← Back to context

Comment by Ferret7446

13 hours ago

Text is just bytes, and bytes are just text. I assume this is talking about human readable ASCII specifically.

I think the obsession with text comes down to two factors: conflating binary data with closed standards and poor tooling support. Text implies a baseline level of acceptable mediocrity for both. Consider a CSV file will millions of base64 encoded columns and no column labels. That would really not be any friendlier than a binary file with a openly documented format and suitable editing tool, e.g. sqlite.

Maybe a lack of fundamental technical skills is another culprit, but binary files really aren't that scary.

> Text is just bytes, and bytes are just text. I assume this is talking about human readable ASCII specifically.

Text is human readable writing (not necessarily ASCII). It is most certainly not just any old bytes the way you are saying.

  • I agree, but binary is exactly the same. You use a different tool to view it, and maybe you don't have that tool, and that's the problem. But it's a matter of having a way to interpret the data; trivially base64 encoding readable text gives you text, and if you can't decode it, it's as meaningless as binary you can't decode.

    It makes more sense to consider readability or comprehensibility of data in an output format; text makes sense for many kinds of data, but given a graph, I'd rather view it as a graph than as a readable text version.

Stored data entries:
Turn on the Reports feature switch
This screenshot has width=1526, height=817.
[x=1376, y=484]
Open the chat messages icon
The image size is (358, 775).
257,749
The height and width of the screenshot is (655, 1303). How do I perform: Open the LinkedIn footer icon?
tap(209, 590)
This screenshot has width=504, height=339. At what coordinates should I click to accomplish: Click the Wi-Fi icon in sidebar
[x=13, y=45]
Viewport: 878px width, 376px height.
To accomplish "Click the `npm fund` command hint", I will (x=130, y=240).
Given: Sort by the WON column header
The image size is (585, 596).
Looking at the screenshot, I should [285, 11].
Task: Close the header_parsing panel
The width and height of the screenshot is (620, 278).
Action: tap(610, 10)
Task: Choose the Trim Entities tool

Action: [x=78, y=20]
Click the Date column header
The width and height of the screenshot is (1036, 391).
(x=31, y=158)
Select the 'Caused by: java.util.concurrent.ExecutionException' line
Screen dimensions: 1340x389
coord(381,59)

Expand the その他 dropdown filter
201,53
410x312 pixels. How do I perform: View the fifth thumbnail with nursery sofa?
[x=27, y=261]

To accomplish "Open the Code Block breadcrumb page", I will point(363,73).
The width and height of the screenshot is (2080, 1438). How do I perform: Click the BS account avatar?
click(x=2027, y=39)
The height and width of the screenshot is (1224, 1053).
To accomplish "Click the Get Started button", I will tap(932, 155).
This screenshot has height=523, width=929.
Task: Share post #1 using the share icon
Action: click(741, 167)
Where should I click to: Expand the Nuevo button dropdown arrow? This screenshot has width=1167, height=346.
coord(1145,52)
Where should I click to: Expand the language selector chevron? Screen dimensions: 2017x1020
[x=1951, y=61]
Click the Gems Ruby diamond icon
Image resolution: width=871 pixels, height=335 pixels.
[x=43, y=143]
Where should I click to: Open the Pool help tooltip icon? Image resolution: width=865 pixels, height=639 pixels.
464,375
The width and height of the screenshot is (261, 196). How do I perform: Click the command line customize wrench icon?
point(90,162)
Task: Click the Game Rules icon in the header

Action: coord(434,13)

• Brief A: Print the part of the thread on text and binary files, starting with "I think the" and going on through "you are saying.".
• Brief B: Say whether each statement agrees with the thread on text and binary files, answering yes or no and quoting the deciding words: (i) The first comment holds that binary files are not very frightening. (ii) The reply to that comment says text has to be ASCII. (iii) The last comment would rather see a graph as a readable text version than as a graph.
This material was taken from a source separate from the thread.

• Answer A:
I think the obsession with text comes down to two factors: conflating binary data with closed standards and poor tooling support. Text implies a baseline level of acceptable mediocrity for both. Consider a CSV file will millions of base64 encoded columns and no column labels. That would really not be any friendlier than a binary file with a openly documented format and suitable editing tool, e.g. sqlite.

Maybe a lack of fundamental technical skills is another culprit, but binary files really aren't that scary.

> Text is just bytes, and bytes are just text. I assume this is talking about human readable ASCII specifically.

Text is human readable writing (not necessarily ASCII). It is most certainly not just any old bytes the way you are saying.

• Answer B:
(i) Yes: "binary files really aren't that scary."
(ii) No: "Text is human readable writing (not necessarily ASCII)."
(iii) No: "given a graph, I'd rather view it as a graph than as a readable text version."